The country’s oldest civilization, the Sami, believed the rocks, trees and animals around them were conscious beings. For centuries, these pagan reindeer herders worshiped their gods with chanting and drumming.
And then the Swedish arrived.
And then the Russians.
It would take another 700 years for Finland to reclaim its autonomy.
In Helsinki, four churches tell the story of Finland’s evolution from Swedish territory, to Russian outpost, to an independent nation with one of the highest standards of living in the world.
Our story starts in Senate Square on the steep steps of the Lutheran Cathedral.
If “Tuomiokirkko” is too much of a mouthful, you can call this place the Lutheran Cathedral. Its neoclassical white columns and green domes were commissioned by a Russian czar, but the churchgoers inside pay homage to a religion introduced by Finland’s first overlords, the Swedes.
Three hundred years after Sweden began its efforts to Christianize – and ultimately rule – Finland, the king broke with the Catholic church and adopted Lutheranism as the state’s official religion. Today it remains the most popular faith in Finland.
Tuomiokirkko was finished in 1852, its steep staircase designed as a towering testament to God’s supremacy. Inside, a sparse interior keeps worshipers’ attention on the sermons, not the decorations.
But the Swedish weren’t the only ones intent on spreading their religion and political power in Finland. Russia also had its eyes on the developing nation.
This brings us to our next church, just a few blocks away.
Russia took over Finland from the Swedes in 1809. They moved the capital to Helsinki and modeled it after St. Petersburg, Russia’s capital at the time.
The new ruler’s influence is most obvious today in the gold onion domes and red brick walls of the Uspenski Cathedral. The church rises from the skyline like a Russian gingerbread house. Inside, gilded panels depict the biblical stories of the last supper and ascension.
But Finland wasn’t keen to stay part of Russia forever. The country held its first elections in 1907. Ten years later, Finland became an independent nation.
Things weren’t easy at first. Finland immediately fell into a civil war that claimed more than 30,000 lives. But the country eventually found its stride, going on to win everything from the Nobel Prize to the Miss Europe competition.
The country also established itself as a leader in design, creating architectural masterpieces like the uber-modern Finlandia Hall, the art nouveau central railway station, and one of the world’s most unique churches.

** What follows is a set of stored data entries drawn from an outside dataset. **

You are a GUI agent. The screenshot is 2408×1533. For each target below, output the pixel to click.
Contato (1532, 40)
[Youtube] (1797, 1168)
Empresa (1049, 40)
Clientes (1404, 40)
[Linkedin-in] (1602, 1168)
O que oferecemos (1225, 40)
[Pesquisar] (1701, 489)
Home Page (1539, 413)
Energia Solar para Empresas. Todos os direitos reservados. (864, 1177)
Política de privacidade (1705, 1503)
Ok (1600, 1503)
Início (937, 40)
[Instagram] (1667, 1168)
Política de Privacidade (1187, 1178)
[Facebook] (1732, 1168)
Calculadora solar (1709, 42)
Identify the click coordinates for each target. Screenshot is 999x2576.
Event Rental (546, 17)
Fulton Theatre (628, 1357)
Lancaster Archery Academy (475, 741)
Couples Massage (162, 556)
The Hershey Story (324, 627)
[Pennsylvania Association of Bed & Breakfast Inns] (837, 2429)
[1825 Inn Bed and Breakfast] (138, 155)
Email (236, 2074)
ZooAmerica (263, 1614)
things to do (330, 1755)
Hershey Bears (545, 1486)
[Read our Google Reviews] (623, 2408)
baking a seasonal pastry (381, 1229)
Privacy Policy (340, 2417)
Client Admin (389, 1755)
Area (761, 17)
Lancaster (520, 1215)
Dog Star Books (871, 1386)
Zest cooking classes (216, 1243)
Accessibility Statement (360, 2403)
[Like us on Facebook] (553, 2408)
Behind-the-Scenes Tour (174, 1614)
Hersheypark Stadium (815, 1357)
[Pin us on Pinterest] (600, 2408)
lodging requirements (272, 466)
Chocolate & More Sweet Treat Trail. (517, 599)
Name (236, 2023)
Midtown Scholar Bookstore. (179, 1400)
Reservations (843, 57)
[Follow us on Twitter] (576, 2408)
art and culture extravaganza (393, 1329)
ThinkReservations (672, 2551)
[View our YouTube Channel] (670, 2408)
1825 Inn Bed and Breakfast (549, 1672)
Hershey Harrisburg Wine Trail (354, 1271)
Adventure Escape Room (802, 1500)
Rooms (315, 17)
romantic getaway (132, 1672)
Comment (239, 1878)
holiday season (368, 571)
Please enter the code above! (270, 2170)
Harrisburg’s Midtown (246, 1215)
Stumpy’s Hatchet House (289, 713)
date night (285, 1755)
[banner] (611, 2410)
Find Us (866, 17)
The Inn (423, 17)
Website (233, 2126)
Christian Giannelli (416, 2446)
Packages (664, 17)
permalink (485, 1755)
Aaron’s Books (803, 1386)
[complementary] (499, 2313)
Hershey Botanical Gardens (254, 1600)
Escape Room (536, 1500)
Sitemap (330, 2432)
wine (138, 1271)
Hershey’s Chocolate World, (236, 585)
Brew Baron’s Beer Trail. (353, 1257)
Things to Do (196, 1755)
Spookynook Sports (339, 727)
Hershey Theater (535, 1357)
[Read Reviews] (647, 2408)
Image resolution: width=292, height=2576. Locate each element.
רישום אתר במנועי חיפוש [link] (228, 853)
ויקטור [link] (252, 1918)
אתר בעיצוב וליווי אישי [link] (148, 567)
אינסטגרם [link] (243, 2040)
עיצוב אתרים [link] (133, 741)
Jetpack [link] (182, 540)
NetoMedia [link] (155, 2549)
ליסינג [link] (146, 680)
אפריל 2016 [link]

Appropriately nicknamed the Church in the Rock, Temppeliaukio was carved from a massive slab of granite. Inside, the bedrock of Finland serves as the church’s walls. Piles of boulders hold up a ceiling made of 22 kilometers of copper stripping. Sunlight streams in from skylights that surround the pews.
Based on a design by brothers Timo and Tuomo Suomalainen, Temppeliaukio was completed in 1969. The church’s stellar acoustics make it a popular concert hall. Its boulder strewn entrance makes it a popular climbing spot.
After the collapse of the USSR in 1991, Finland’s long and complicated relationship with its eastern neighbor ended. Four years later, Finland joined the European Union. Helsinki continued to evolve into the bustling capital city it is today. Malls opened. Restaurants thrived. Tourists streamed in.
A few years ago, someone decided there should be a pocket of calm in the middle of the action.
Kamppi Chapel of Silence
The wooden hull of the Kamppi Chapel of Silence towers over the city’s busiest plaza like a misplaced ship. Inside, skylights cast a warm glow on the rounded wooden walls. The only sound is the occasional click of a visitor’s camera.
You won’t find any baptisms or weddings at this church. This is strictly a spot for quiet reflection. It’s technically Lutheran, but all are welcome.
In a way, the Kamppi Chapel could sum up modern Finland: tolerant, safe, comfortable, a place of peace surrounded by a storied past.